**ACTIVITY**
Go through the entries below from the first line and transcribe each one exactly, ending with the line that contains "Given: Click the gear".

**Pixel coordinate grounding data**
----
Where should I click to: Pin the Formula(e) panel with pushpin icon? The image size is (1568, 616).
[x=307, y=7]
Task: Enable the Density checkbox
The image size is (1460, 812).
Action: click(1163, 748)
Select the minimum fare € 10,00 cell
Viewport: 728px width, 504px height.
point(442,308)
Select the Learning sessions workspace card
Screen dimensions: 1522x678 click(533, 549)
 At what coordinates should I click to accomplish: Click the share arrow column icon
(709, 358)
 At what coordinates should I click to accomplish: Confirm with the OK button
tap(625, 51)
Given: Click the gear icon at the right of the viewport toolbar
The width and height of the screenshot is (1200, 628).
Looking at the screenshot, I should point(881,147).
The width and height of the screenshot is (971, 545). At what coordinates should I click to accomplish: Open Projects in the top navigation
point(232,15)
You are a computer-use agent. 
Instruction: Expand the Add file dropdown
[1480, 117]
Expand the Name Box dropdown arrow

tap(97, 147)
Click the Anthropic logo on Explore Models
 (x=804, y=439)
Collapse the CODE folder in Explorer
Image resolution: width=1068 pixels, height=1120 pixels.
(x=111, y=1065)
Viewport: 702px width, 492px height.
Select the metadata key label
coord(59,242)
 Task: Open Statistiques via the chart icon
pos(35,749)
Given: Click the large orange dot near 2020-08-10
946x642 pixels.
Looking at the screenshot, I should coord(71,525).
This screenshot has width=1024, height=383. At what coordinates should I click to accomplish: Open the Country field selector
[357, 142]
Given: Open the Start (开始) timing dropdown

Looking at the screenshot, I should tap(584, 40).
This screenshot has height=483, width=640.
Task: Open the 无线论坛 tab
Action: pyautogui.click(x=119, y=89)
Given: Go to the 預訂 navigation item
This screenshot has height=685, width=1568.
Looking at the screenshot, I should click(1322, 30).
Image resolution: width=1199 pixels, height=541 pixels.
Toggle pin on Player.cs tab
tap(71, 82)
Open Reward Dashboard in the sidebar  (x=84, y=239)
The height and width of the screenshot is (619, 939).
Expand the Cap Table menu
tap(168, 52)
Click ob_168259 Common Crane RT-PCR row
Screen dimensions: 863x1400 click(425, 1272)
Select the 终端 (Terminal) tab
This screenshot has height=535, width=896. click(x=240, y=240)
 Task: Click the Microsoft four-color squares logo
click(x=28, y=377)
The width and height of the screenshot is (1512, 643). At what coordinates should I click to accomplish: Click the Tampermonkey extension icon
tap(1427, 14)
----
**WRITTEN RESPONSE**
Where should I click to: Pin the Formula(e) panel with pushpin icon? The image size is (1568, 616).
[x=307, y=7]
Task: Enable the Density checkbox
The image size is (1460, 812).
Action: click(1163, 748)
Select the minimum fare € 10,00 cell
Viewport: 728px width, 504px height.
point(442,308)
Select the Learning sessions workspace card
Screen dimensions: 1522x678 click(533, 549)
 At what coordinates should I click to accomplish: Click the share arrow column icon
(709, 358)
 At what coordinates should I click to accomplish: Confirm with the OK button
tap(625, 51)
Given: Click the gear icon at the right of the viewport toolbar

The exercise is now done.